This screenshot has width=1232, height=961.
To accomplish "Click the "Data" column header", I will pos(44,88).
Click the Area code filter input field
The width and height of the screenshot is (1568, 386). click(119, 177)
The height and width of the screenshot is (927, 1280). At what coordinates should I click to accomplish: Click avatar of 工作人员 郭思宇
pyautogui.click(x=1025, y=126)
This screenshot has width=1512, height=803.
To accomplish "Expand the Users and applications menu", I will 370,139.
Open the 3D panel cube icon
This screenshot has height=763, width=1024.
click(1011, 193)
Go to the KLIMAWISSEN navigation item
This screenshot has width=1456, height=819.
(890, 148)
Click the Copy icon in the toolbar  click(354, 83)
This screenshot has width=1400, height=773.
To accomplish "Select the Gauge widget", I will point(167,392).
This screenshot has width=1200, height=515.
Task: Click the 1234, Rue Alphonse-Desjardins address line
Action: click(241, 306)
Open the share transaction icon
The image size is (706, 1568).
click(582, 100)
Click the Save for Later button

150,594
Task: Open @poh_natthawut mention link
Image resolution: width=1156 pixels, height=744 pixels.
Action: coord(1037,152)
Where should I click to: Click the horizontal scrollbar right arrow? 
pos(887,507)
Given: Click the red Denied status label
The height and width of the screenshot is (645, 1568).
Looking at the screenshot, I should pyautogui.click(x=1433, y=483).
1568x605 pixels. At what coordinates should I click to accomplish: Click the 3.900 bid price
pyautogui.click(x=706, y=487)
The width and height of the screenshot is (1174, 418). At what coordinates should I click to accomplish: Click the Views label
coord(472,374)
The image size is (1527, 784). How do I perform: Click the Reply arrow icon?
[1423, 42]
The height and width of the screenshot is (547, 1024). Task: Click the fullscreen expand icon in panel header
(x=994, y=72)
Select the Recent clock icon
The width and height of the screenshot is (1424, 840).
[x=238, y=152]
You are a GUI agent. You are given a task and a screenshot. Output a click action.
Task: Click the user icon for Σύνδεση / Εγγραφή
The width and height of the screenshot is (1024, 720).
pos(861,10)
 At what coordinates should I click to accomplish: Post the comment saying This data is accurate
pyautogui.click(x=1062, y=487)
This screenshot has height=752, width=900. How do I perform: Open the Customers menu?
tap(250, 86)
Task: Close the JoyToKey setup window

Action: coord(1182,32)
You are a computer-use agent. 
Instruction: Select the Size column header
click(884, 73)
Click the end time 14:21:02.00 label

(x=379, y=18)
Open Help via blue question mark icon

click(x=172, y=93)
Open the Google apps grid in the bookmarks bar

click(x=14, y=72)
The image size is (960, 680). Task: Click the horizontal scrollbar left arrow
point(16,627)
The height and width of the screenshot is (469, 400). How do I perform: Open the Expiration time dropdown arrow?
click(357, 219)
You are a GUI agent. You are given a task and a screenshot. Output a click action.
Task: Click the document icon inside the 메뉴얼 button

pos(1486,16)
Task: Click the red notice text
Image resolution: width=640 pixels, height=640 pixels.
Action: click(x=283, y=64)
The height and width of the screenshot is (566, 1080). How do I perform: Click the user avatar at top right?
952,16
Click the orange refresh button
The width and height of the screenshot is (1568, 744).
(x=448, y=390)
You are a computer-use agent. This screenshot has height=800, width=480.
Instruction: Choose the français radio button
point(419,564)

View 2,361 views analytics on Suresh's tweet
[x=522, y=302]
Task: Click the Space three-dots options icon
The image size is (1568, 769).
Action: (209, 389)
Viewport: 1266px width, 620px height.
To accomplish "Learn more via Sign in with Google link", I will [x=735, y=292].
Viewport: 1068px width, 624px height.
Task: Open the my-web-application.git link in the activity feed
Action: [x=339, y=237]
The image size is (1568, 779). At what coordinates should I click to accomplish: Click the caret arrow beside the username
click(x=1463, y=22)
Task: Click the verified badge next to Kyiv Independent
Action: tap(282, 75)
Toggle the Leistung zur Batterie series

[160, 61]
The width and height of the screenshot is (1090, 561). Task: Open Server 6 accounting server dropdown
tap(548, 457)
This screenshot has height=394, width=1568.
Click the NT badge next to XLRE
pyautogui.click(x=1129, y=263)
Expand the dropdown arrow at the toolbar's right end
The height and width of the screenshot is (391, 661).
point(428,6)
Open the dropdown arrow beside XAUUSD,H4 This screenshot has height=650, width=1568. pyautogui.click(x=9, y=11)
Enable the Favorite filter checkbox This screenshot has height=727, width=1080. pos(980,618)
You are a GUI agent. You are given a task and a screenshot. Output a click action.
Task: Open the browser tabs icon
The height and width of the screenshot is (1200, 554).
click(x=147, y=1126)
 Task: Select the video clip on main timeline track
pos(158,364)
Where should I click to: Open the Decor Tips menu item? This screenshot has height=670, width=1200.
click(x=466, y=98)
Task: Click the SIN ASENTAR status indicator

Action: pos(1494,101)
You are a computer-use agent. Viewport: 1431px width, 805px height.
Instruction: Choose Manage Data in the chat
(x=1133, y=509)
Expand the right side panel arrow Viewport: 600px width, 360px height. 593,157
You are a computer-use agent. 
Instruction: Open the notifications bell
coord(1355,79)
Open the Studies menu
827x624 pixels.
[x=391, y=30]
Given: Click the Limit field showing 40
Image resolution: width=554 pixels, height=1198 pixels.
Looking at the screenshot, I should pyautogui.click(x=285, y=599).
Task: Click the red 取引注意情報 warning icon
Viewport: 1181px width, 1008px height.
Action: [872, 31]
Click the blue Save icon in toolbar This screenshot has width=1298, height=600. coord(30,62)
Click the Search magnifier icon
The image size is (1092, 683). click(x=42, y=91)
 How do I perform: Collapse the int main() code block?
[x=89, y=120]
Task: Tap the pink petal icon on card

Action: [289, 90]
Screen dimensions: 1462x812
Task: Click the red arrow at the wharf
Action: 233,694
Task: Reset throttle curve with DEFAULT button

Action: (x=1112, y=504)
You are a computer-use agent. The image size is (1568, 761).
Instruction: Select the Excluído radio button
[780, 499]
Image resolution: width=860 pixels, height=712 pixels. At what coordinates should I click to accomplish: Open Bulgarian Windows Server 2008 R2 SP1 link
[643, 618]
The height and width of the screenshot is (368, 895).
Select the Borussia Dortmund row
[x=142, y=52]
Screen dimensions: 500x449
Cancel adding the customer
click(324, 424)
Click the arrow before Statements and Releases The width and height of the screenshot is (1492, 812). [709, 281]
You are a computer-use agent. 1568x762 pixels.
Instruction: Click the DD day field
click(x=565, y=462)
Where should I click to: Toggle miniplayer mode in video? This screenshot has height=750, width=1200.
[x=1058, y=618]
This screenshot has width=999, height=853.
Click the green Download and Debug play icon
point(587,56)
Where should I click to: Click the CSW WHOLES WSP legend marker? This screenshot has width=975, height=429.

•••••

WHAT YOU NEED TO DO: Each of the records above is to be reproduced word for word.

RESPONSE TO THIS EXERCISE:
This screenshot has width=1232, height=961.
To accomplish "Click the "Data" column header", I will pos(44,88).
Click the Area code filter input field
The width and height of the screenshot is (1568, 386). click(119, 177)
The height and width of the screenshot is (927, 1280). At what coordinates should I click to accomplish: Click avatar of 工作人员 郭思宇
pyautogui.click(x=1025, y=126)
This screenshot has width=1512, height=803.
To accomplish "Expand the Users and applications menu", I will 370,139.
Open the 3D panel cube icon
This screenshot has height=763, width=1024.
click(1011, 193)
Go to the KLIMAWISSEN navigation item
This screenshot has width=1456, height=819.
(890, 148)
Click the Copy icon in the toolbar  click(354, 83)
This screenshot has width=1400, height=773.
To accomplish "Select the Gauge widget", I will point(167,392).
This screenshot has width=1200, height=515.
Task: Click the 1234, Rue Alphonse-Desjardins address line
Action: click(241, 306)
Open the share transaction icon
The image size is (706, 1568).
click(582, 100)
Click the Save for Later button

150,594
Task: Open @poh_natthawut mention link
Image resolution: width=1156 pixels, height=744 pixels.
Action: coord(1037,152)
Where should I click to: Click the horizontal scrollbar right arrow? 
pos(887,507)
Given: Click the red Denied status label
The height and width of the screenshot is (645, 1568).
Looking at the screenshot, I should pyautogui.click(x=1433, y=483).
1568x605 pixels. At what coordinates should I click to accomplish: Click the 3.900 bid price
pyautogui.click(x=706, y=487)
The width and height of the screenshot is (1174, 418). At what coordinates should I click to accomplish: Click the Views label
coord(472,374)
The image size is (1527, 784). How do I perform: Click the Reply arrow icon?
[1423, 42]
The height and width of the screenshot is (547, 1024). Task: Click the fullscreen expand icon in panel header
(x=994, y=72)
Select the Recent clock icon
The width and height of the screenshot is (1424, 840).
[x=238, y=152]
You are a GUI agent. You are given a task and a screenshot. Output a click action.
Task: Click the user icon for Σύνδεση / Εγγραφή
The width and height of the screenshot is (1024, 720).
pos(861,10)
 At what coordinates should I click to accomplish: Post the comment saying This data is accurate
pyautogui.click(x=1062, y=487)
This screenshot has height=752, width=900. How do I perform: Open the Customers menu?
tap(250, 86)
Task: Close the JoyToKey setup window

Action: coord(1182,32)
You are a computer-use agent. 
Instruction: Select the Size column header
click(884, 73)
Click the end time 14:21:02.00 label

(x=379, y=18)
Open Help via blue question mark icon

click(x=172, y=93)
Open the Google apps grid in the bookmarks bar

click(x=14, y=72)
The image size is (960, 680). Task: Click the horizontal scrollbar left arrow
point(16,627)
The height and width of the screenshot is (469, 400). How do I perform: Open the Expiration time dropdown arrow?
click(357, 219)
You are a GUI agent. You are given a task and a screenshot. Output a click action.
Task: Click the document icon inside the 메뉴얼 button

pos(1486,16)
Task: Click the red notice text
Image resolution: width=640 pixels, height=640 pixels.
Action: click(x=283, y=64)
The height and width of the screenshot is (566, 1080). How do I perform: Click the user avatar at top right?
952,16
Click the orange refresh button
The width and height of the screenshot is (1568, 744).
(x=448, y=390)
You are a computer-use agent. This screenshot has height=800, width=480.
Instruction: Choose the français radio button
point(419,564)

View 2,361 views analytics on Suresh's tweet
[x=522, y=302]
Task: Click the Space three-dots options icon
The image size is (1568, 769).
Action: (209, 389)
Viewport: 1266px width, 620px height.
To accomplish "Learn more via Sign in with Google link", I will [x=735, y=292].
Viewport: 1068px width, 624px height.
Task: Open the my-web-application.git link in the activity feed
Action: [x=339, y=237]
The image size is (1568, 779). At what coordinates should I click to accomplish: Click the caret arrow beside the username
click(x=1463, y=22)
Task: Click the verified badge next to Kyiv Independent
Action: tap(282, 75)
Toggle the Leistung zur Batterie series

[160, 61]
The width and height of the screenshot is (1090, 561). Task: Open Server 6 accounting server dropdown
tap(548, 457)
This screenshot has height=394, width=1568.
Click the NT badge next to XLRE
pyautogui.click(x=1129, y=263)
Expand the dropdown arrow at the toolbar's right end
The height and width of the screenshot is (391, 661).
point(428,6)
Open the dropdown arrow beside XAUUSD,H4 This screenshot has height=650, width=1568. pyautogui.click(x=9, y=11)
Enable the Favorite filter checkbox This screenshot has height=727, width=1080. pos(980,618)
You are a GUI agent. You are given a task and a screenshot. Output a click action.
Task: Open the browser tabs icon
The height and width of the screenshot is (1200, 554).
click(x=147, y=1126)
 Task: Select the video clip on main timeline track
pos(158,364)
Where should I click to: Open the Decor Tips menu item? This screenshot has height=670, width=1200.
click(x=466, y=98)
Task: Click the SIN ASENTAR status indicator

Action: pos(1494,101)
You are a computer-use agent. Viewport: 1431px width, 805px height.
Instruction: Choose Manage Data in the chat
(x=1133, y=509)
Expand the right side panel arrow Viewport: 600px width, 360px height. 593,157
You are a computer-use agent. 
Instruction: Open the notifications bell
coord(1355,79)
Open the Studies menu
827x624 pixels.
[x=391, y=30]
Given: Click the Limit field showing 40
Image resolution: width=554 pixels, height=1198 pixels.
Looking at the screenshot, I should pyautogui.click(x=285, y=599).
Task: Click the red 取引注意情報 warning icon
Viewport: 1181px width, 1008px height.
Action: [872, 31]
Click the blue Save icon in toolbar This screenshot has width=1298, height=600. coord(30,62)
Click the Search magnifier icon
The image size is (1092, 683). click(x=42, y=91)
 How do I perform: Collapse the int main() code block?
[x=89, y=120]
Task: Tap the pink petal icon on card

Action: [289, 90]
Screen dimensions: 1462x812
Task: Click the red arrow at the wharf
Action: 233,694
Task: Reset throttle curve with DEFAULT button

Action: (x=1112, y=504)
You are a computer-use agent. The image size is (1568, 761).
Instruction: Select the Excluído radio button
[780, 499]
Image resolution: width=860 pixels, height=712 pixels. At what coordinates should I click to accomplish: Open Bulgarian Windows Server 2008 R2 SP1 link
[643, 618]
The height and width of the screenshot is (368, 895).
Select the Borussia Dortmund row
[x=142, y=52]
Screen dimensions: 500x449
Cancel adding the customer
click(324, 424)
Click the arrow before Statements and Releases The width and height of the screenshot is (1492, 812). [709, 281]
You are a computer-use agent. 1568x762 pixels.
Instruction: Click the DD day field
click(x=565, y=462)
Where should I click to: Toggle miniplayer mode in video? This screenshot has height=750, width=1200.
[x=1058, y=618]
This screenshot has width=999, height=853.
Click the green Download and Debug play icon
point(587,56)
Where should I click to: Click the CSW WHOLES WSP legend marker? This screenshot has width=975, height=429.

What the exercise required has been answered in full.